New Book on Russian America?

Russia used to own Alaska and its explorers reached California, establishing a settlement, Fort Ross, near San Francisco, trading with the Spanish settlers. They sold it 7 years before the Gold Rush, after the driving force behind the effort, Nikolai Rezanov, died of a disease.

But what if that colony, and Russian settlement in Pacific America, had succeeded? I'm considering translating (Russian to English) a new book by Kirill Eskov on the subject. Would there be interest in such a story?
 
There's another AH book called "Russian Amerika" written by an American author about a similar premise, but the PODs seem to include a Southern victory in the Civil War, the US fragmenting, and the Russians holding on to Alaska and eventually parts of the Canadian Yukon Territory and British Columbia as their own. But Fort Ross remaining a viable settlement? That should really shake things up.

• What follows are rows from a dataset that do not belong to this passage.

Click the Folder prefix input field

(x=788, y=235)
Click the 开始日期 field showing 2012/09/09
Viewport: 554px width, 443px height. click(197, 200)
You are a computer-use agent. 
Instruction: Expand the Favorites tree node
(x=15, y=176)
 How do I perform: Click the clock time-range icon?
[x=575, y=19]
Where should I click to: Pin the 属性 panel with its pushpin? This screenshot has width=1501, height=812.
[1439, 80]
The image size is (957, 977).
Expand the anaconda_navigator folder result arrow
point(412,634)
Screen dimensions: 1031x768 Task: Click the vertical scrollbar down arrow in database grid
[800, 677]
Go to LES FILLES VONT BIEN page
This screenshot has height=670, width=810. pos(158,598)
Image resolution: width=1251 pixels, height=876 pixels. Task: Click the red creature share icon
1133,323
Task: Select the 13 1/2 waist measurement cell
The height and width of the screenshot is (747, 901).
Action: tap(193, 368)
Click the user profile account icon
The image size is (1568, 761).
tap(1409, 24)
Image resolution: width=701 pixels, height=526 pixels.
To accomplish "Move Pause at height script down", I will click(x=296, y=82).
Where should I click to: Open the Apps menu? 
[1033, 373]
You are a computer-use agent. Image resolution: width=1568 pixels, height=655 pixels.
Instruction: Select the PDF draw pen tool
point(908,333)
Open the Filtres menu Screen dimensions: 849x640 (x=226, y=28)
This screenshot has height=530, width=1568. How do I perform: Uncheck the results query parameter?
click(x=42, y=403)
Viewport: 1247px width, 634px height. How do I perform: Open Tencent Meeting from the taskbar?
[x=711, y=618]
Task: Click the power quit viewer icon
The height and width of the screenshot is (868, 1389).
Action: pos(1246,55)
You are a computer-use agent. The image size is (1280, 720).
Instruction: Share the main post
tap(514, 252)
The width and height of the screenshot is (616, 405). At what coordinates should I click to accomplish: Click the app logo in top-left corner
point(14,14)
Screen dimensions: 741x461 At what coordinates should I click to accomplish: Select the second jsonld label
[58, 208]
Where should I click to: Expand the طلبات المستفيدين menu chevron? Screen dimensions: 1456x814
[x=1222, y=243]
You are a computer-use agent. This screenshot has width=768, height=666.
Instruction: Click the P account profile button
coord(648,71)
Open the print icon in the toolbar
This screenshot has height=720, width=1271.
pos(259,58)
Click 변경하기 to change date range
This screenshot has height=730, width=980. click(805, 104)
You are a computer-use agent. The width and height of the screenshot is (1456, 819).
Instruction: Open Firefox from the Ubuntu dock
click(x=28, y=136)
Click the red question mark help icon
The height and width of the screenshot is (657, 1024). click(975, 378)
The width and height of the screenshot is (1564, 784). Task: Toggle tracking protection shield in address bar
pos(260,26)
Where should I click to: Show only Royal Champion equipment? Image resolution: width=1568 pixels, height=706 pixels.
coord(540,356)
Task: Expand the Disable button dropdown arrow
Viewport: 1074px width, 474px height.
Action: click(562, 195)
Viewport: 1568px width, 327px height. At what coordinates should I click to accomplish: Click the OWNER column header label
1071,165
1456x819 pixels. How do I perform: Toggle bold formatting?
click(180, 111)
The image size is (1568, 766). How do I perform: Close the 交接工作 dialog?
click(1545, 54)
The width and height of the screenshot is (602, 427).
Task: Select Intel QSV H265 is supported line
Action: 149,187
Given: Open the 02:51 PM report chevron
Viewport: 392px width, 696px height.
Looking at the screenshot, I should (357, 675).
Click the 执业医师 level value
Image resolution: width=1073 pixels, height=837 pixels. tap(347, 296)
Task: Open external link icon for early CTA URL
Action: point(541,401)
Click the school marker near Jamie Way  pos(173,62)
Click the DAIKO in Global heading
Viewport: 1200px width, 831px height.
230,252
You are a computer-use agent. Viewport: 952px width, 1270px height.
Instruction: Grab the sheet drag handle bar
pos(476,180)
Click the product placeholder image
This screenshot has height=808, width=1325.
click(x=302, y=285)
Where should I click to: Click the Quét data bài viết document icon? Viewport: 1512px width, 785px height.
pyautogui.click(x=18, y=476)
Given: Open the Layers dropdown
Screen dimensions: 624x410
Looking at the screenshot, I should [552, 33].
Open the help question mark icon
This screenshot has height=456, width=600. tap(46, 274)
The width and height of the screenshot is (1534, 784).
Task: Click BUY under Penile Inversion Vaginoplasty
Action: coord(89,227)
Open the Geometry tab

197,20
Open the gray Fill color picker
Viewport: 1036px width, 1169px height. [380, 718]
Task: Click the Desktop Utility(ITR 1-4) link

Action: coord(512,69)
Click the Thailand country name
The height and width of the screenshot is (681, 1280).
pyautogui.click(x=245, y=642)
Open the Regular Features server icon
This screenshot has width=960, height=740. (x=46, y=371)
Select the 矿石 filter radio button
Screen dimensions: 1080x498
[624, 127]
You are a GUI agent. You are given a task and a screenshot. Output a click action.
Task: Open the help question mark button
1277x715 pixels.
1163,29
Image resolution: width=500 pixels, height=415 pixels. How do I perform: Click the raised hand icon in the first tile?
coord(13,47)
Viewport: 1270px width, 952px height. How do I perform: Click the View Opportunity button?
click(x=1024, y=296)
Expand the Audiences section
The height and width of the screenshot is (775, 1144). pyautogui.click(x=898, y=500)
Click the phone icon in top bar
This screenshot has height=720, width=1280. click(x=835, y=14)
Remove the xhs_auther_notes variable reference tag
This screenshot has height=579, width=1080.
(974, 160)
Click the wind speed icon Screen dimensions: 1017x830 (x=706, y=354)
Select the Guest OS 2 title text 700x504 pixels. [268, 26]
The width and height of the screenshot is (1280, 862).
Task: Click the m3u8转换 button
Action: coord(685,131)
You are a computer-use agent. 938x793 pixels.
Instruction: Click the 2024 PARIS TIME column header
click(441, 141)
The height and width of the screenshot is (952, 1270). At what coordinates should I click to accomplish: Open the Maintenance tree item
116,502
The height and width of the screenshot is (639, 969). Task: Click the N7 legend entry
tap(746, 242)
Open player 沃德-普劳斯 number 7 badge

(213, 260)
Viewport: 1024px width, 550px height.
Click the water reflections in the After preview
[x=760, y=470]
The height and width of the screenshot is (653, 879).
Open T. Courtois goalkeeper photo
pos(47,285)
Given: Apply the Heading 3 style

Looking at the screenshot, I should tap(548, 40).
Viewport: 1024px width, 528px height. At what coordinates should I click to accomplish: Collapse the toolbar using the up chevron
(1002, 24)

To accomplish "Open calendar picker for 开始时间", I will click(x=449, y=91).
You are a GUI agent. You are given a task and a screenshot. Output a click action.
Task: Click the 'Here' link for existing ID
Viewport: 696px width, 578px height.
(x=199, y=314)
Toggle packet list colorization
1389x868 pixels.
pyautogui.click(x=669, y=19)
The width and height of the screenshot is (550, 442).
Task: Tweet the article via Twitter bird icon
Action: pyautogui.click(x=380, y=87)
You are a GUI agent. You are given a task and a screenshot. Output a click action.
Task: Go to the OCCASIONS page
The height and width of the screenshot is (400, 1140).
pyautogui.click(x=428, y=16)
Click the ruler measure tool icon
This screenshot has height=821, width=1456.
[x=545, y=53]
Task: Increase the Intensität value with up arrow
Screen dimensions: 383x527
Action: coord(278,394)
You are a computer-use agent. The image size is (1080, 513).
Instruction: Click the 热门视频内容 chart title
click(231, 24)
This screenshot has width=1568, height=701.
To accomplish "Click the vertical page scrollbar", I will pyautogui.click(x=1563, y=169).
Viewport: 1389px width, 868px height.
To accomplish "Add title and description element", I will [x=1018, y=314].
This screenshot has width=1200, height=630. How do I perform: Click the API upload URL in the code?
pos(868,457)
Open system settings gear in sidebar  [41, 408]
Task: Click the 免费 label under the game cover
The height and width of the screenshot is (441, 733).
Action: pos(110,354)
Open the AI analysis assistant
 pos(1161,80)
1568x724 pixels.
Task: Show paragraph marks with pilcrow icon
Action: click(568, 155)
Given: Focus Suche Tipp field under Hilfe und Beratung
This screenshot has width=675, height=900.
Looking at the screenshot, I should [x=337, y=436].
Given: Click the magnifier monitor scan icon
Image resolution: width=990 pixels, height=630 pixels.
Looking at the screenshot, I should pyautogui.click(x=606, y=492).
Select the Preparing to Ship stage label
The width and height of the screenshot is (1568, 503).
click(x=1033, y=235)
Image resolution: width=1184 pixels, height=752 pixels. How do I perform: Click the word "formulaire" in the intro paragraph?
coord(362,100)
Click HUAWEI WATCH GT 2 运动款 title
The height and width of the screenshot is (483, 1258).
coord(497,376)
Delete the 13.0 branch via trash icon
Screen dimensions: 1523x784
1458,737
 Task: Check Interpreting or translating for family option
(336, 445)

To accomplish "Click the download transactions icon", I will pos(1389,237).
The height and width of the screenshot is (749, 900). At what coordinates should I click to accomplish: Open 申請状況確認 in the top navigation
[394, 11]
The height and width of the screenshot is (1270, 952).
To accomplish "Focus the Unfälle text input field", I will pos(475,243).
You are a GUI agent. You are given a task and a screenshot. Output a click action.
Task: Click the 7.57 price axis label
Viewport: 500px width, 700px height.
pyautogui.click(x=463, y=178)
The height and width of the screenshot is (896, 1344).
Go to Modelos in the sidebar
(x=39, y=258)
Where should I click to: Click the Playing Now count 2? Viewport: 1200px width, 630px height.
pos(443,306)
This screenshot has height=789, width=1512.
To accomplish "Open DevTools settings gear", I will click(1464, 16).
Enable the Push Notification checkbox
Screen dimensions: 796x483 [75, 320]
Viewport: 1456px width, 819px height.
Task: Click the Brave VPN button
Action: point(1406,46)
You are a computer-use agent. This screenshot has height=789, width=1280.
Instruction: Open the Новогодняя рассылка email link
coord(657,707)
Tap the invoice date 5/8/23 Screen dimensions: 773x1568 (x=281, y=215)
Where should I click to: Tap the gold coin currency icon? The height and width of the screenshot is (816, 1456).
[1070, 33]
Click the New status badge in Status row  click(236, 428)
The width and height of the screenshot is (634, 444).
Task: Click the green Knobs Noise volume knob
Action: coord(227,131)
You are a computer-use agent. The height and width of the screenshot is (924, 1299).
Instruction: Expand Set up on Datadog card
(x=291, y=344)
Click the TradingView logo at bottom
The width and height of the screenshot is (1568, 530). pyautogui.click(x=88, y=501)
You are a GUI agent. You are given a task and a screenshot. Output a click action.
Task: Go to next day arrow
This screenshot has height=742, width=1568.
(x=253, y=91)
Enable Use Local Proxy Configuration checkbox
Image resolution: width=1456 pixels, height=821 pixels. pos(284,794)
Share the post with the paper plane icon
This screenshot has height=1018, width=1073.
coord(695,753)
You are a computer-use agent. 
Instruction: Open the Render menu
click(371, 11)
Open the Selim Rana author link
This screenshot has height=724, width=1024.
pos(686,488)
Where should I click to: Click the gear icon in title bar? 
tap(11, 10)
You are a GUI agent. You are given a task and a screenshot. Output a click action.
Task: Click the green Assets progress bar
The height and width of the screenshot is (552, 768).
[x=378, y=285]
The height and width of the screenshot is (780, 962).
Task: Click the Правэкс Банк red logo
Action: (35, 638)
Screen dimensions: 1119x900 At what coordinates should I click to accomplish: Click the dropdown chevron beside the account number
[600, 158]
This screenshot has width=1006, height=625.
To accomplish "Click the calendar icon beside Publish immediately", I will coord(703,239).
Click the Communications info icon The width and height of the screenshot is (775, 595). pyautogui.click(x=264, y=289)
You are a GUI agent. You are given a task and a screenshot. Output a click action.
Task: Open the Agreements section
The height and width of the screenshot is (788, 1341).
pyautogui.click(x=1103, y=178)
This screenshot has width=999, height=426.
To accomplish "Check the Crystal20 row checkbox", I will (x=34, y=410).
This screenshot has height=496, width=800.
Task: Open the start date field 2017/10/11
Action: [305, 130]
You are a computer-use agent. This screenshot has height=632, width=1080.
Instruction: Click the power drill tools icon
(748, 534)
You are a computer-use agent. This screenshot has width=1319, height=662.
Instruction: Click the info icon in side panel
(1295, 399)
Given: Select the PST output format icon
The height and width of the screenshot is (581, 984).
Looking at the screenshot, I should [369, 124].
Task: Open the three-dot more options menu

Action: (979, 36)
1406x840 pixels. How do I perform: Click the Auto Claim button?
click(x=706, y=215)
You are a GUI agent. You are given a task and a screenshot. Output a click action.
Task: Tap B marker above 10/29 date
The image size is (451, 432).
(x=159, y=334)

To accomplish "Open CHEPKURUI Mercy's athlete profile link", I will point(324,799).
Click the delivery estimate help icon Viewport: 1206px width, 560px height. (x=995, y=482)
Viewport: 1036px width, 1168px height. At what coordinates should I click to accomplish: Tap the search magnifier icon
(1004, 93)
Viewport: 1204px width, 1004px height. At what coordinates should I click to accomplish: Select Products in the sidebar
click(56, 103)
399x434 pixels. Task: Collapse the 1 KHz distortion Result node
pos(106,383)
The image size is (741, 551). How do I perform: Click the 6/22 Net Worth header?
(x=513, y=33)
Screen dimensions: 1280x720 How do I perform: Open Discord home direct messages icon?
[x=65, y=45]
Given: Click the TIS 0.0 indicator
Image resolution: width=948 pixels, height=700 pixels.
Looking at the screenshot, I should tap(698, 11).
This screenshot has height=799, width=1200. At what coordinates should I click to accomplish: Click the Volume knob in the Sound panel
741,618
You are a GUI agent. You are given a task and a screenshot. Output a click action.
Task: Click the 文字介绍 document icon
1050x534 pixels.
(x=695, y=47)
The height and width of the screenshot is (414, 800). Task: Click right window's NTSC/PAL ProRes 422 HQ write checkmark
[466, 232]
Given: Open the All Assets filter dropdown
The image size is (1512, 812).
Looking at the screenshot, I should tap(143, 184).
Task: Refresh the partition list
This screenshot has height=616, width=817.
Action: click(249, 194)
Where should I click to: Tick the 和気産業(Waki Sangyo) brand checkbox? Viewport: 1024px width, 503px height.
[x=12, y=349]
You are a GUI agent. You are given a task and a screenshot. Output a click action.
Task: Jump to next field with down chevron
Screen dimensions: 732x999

I'm intrigued. Is there any further summary you could possibly give?
 
The idea is that a far-sighted Russian noble established a Russian colony that evolved into a trade republic, being too far from the motherland for it to clamp down on such innovations. Eventually -- to counter wishful Russian thinkers -- rather than becoming a Russian imperial beachhead in America, it stages its own version of the Boston Tea Party.

There's a lot more, like a naval confrontation between the colony and Great Britain, which the former wins (!) in a kind of jiu-jitsu. Oh, and there is a joint Indian-Cossack-fugitive black slaves territory in Texas.
 
There's another AH book called "Russian Amerika" written by an American author about a similar premise, but the PODs seem to include a Southern victory in the Civil War, the US fragmenting, and the Russians holding on to Alaska and eventually parts of the Canadian Yukon Territory and British Columbia as their own. But Fort Ross remaining a viable settlement? That should really shake things up.

I'm intrigued. Is there any further summary you could possibly give?

"Russian Amerika" is by Stoney Compton and is set in 1947. Here's the author's summary of "Amerika":


Amerika (Reload Game)
by Kirill Eskov

This novel is an alternative history (with steampunk elements) of a Russian America that might have been.

The time of action is autumn 1861. The four principal characters (Rastoropshin, an officer of Russian military intelligence; Vetlugin, traveller and naturalist from the Russian Geographical Society; Rivera, a bounty hunter employed by the Russian-American Company; and Padre Ignacio, prefect of the Jesuit mission in Texas) are introduced into the narration as 'units' from Sid Meyer's classical strategy games Civilization and Colonization: 'Scout', 'Adventurer', 'Assassin' and 'Jesuit Missionary'. Actions of the characters twice cause 'bifurcations' in the plot, directing the further course of history by different trajectories, precisely as can happen in a computer game after reloading.

The initial historical divergence is in 1723. Alexander Menshikov, a powerful minion of Peter the Great, falls into deep disgrace. Hoping to win back the Tsar's favour, he masterminds the colonization of the Pacific Coast of America by Old Believers, who (like Puritans and Huguenots elsewhere) were persecuted for religious reasons in Russia -- as well as by thousands of his own serfs, who could be transported anywhere with or without their consent.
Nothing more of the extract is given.